Der hiergegen am 01.12.1997 eingelegte Widerspruch blieb ohne Erfolg (Widerspruchsbescheid vom 11.03.1998).
Dagegen hat der Kläger am 27.03.1998 Klage zum Sozialgericht Würzburg (SG) erhoben.
Der vom SG zum gerichtlichen Sachverständigen ernannte Internist Prof.Dr.Z. hat nach ambulanter Untersuchung des Klägers am 29.09.2000 in seinem Gutachten vom selben Tage die bereits bekannten Diagnosen bestätigt und darüber hinaus eine labile essentielle Hypertonie ohne Folgeerscheinungen festgestellt. Tätigkeiten auf Leitern und Gerüsten, unter Absturzgefahr, mit besonderer Belastung des Bewegungs- und Stützapparates durch häufiges Heben und Tragen von Lasten, Bücken, Gehen, Stehen und Steigen, ferner Tätigkeiten in Zwangshaltung und Arbeiten unter Einwirkung von Kälte, Nässe, Hitze oder starken Temperaturschwankungen müsse der Kläger vermeiden. Als Verputzer könne er deshalb nicht mehr tätig sein, jedoch weiterhin leichte bis mittelschwere Arbeiten im Sitzen, Stehen und Gehen in geschlossenen Räumen verrichten, so dass er noch als Farbenmischer, Qualitätsprüfer und Poststellenmitarbeiter einsatzfähig sei. Ortsübliche Anmarschwege zur Arbeitsstelle könne er zurücklegen.

__Bereitgestellte Daten__:
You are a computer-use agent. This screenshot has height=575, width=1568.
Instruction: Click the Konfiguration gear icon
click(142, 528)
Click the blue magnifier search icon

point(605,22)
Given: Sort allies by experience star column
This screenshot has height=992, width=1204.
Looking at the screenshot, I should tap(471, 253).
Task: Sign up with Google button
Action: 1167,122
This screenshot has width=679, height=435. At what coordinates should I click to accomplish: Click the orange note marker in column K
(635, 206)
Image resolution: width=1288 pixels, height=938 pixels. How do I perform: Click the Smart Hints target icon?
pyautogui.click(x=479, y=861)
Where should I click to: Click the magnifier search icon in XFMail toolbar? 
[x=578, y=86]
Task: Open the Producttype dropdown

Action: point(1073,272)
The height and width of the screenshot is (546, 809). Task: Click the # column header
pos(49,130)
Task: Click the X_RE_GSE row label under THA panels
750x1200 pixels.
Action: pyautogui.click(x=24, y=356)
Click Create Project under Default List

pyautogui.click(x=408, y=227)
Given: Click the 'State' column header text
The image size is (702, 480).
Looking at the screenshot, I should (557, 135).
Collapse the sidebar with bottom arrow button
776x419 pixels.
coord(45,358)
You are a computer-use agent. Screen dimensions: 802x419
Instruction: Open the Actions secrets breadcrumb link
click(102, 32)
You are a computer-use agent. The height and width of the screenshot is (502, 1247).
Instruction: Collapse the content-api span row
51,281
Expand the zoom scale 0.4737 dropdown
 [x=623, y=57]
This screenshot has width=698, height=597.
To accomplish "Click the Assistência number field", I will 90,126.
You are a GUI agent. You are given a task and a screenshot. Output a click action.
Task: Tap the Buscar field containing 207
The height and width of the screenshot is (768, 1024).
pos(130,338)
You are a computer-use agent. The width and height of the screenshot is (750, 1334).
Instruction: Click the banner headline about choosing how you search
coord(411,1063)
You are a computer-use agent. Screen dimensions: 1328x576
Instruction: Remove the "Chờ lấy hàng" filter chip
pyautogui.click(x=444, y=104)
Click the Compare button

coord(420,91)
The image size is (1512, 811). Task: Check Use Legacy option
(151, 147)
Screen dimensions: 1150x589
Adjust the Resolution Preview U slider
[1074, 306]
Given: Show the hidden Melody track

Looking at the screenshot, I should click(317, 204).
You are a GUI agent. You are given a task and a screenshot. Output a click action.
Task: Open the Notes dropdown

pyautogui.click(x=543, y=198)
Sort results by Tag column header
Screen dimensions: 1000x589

__Arbeitsanweisungen__:
1. Beantworte anhand des Verfahrensauszugs folgende Fragen:
(a) An welchem Datum erhob der Kläger Klage zum Sozialgericht Würzburg?
(b) Welche Diagnose stellte Prof.Dr.Z. über die bereits bekannten hinaus fest?
(c) Als was sei der Kläger laut Gutachten noch einsatzfähig?
2. Führe den Verfahrensauszug im Anschluss an seinen letzten Satz fort.

__Ergebnisse__:
1.
(a) Am 27.03.1998.
(b) Eine labile essentielle Hypertonie ohne Folgeerscheinungen.
(c) Als Farbenmischer, Qualitätsprüfer und Poststellenmitarbeiter.

2.
Das SG hat die Beklagte mit Urteil vom 23.01.2001 verpflichtet, dem Kläger ab 01.08.2000 die gesetzlichen Leistungen wegen BU zu gewähren. Die Tätigkeit eines Malers und Verputzers könne der Kläger aus gesundheitlichen Gründen nicht mehr verrichten, sich aber auch auf Tätigkeiten im Lager, in einer Poststelle oder als Qualitätsprüfer nicht innerhalb von höchstens drei Monaten umstellen. Hierzu fehle es ihm an Erfahrungen in der industriellen Fertigung und weiteren erforderlichen Vorkenntnissen. Die Tätigkeit eines Farbenmischers stelle eine eigenständige Fachausbildung dar, auf die sich der Kläger nicht innerhalb einer dreimonatigen Einarbeitungszeit umstellen könne. Weitere Verweisungstätigkeiten seien nicht ersichtlich.
Gegen das am 06.03.2001 zugestellte Urteil wendet sich die Beklagte mit der am 26.03.2001 beim Bayer. Landessozialgericht (BayLSG) eingelegten Berufung.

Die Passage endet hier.